“Fall of gods” is an illustrated book inspired by Norse mythology, following Vali, a warrior haunted by his past, but who has found peace in the arms of a woman. For years he has lived far from society, tending to his farm and trying to forget the battles he fought…and the crimes he committed. But one day his love disappears, and he must set out to find her. He will once again have to face the creatures of Jotunheim and the powerful Aesir. Suddenly, the man he thought he had buried deep down inside has risen to the surface once more…and he comes seeking vengeance. Great. I love Norse mythology. The score is written by Francois Jolin.

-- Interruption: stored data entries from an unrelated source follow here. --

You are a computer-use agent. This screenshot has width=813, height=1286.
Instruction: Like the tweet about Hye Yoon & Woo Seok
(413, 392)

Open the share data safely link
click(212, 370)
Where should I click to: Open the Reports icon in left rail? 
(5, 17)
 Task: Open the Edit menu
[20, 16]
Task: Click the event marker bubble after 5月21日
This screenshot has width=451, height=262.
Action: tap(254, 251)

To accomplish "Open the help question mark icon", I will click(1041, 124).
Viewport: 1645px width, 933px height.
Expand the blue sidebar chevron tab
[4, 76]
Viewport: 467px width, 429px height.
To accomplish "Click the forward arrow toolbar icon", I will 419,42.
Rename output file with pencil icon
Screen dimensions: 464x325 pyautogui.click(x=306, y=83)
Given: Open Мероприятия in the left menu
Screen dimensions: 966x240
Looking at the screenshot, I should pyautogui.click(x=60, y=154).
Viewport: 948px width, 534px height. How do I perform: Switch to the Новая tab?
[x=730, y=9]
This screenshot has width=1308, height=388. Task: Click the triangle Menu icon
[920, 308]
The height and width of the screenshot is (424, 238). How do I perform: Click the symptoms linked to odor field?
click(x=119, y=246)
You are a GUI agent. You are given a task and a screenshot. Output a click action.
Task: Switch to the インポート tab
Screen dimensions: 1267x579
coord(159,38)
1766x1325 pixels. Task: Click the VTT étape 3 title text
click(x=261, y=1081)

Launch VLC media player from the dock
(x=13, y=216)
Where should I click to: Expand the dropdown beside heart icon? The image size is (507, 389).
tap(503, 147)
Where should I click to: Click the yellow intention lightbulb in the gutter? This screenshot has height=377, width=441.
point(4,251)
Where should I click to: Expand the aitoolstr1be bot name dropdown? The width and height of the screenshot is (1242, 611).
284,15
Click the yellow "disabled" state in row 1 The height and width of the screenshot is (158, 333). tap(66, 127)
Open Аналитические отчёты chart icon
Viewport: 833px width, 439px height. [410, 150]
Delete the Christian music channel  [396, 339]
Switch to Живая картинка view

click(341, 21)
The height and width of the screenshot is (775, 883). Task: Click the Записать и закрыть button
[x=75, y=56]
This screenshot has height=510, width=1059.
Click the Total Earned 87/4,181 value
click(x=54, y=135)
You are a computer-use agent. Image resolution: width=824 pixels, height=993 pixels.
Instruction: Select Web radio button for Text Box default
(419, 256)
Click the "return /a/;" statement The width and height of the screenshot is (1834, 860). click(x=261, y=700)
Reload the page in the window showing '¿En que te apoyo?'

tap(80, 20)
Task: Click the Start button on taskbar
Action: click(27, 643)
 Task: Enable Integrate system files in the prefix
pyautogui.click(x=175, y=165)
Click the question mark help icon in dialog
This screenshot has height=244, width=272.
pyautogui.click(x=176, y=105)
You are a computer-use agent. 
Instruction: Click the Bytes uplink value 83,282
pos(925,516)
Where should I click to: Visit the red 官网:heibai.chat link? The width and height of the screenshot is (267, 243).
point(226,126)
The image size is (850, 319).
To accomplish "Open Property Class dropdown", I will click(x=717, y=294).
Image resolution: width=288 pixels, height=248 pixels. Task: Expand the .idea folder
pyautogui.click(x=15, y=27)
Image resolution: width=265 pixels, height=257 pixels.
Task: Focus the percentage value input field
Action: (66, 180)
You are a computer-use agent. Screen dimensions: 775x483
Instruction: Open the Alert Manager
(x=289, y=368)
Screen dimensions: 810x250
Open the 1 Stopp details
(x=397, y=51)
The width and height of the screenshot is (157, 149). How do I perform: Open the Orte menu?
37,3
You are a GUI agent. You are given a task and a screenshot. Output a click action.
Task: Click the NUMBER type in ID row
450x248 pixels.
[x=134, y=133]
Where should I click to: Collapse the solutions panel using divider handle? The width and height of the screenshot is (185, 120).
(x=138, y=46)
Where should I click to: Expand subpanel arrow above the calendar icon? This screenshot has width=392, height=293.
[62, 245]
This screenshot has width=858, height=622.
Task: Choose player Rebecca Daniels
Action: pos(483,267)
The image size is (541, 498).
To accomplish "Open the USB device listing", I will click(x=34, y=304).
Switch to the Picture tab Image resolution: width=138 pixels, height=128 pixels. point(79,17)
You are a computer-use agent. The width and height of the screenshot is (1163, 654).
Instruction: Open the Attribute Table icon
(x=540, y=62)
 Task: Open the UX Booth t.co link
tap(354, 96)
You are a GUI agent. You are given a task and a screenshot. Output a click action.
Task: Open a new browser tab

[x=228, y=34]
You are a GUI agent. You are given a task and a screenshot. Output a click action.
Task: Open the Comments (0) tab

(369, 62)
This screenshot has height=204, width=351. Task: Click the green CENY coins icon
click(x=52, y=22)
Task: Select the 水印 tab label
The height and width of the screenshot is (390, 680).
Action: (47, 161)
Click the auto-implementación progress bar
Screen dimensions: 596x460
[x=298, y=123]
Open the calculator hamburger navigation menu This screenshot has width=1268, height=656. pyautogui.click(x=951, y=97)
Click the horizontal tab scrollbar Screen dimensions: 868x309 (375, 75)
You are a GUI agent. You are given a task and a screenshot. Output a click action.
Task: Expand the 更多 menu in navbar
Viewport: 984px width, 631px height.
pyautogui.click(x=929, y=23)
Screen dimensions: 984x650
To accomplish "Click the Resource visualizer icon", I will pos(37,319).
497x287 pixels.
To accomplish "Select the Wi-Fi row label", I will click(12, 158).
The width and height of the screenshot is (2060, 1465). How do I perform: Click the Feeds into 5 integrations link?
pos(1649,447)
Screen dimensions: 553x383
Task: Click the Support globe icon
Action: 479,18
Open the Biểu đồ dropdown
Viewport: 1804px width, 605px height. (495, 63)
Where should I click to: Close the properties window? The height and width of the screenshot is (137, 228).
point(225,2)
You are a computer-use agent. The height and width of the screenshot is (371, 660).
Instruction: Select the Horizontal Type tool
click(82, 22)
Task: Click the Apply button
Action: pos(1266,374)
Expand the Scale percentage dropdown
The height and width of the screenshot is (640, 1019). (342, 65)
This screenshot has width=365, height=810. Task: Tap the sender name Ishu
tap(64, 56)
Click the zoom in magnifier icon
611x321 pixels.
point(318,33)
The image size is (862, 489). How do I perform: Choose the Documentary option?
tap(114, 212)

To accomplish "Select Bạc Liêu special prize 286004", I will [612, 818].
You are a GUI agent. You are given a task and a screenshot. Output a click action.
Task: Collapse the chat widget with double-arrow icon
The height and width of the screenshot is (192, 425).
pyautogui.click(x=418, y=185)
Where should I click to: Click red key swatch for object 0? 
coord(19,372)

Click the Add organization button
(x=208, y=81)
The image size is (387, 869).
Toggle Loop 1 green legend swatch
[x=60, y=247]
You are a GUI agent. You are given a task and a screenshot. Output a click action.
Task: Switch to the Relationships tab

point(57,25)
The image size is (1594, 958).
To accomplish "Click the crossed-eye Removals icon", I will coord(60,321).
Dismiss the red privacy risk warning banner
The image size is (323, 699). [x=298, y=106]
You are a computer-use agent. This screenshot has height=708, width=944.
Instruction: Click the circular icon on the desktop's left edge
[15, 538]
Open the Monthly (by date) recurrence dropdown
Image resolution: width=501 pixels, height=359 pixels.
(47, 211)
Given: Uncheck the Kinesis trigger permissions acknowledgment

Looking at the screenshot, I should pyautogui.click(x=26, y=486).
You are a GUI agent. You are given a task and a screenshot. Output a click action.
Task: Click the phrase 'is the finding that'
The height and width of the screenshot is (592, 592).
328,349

The superb melodic end of “The hunt” announces great things for this score. I love the peaceful feeling of riding a horse it brings me. There are shadows in this opening theme but I prefer to focus on the beautiful parts. It’s interesting how this pattern repeats itself in the next cue as well: a slow start then a beautiful buildup then back to quiet. I love the middle build up and I know I wouldn’t have appreciated them as much without the slow beginning. I love the little journeys each of these cues represent.
The score takes off with the pirate sounding “ I need alcohol”. This fun and sharp cue reminds me of the most memorable moments from the “Vikings” scores. Just strings and percussion makes this one a cue to keep close. From this moment on the music gets strong and focused and I’m really getting into it. It chomps and chomps and beats its drum at a relentless pace I can’t get enough of. Those are my favorite moments from “Fall of gods”. When I hear a cue like “Duel” I just feel like getting out of my seat and run. I don’t know who’s chasing me but I need to run, and fast. Adrenaline through the roof with a cue like this.
Some of the quieter moments don’t speak to me that much. They serve as tension builders for the general atmosphere but it’s the louder or melodic parts that make me love this score. This score feels as cold as it should be considering the general setting of the story. The composer uses instruments that suggest cold, mist and vast areas and when there’s a need to punctuate an epic moment we get choral inserts that always get to me. “Wolf’s layer” wouldn’t have been such a gorgeous cue without the voice.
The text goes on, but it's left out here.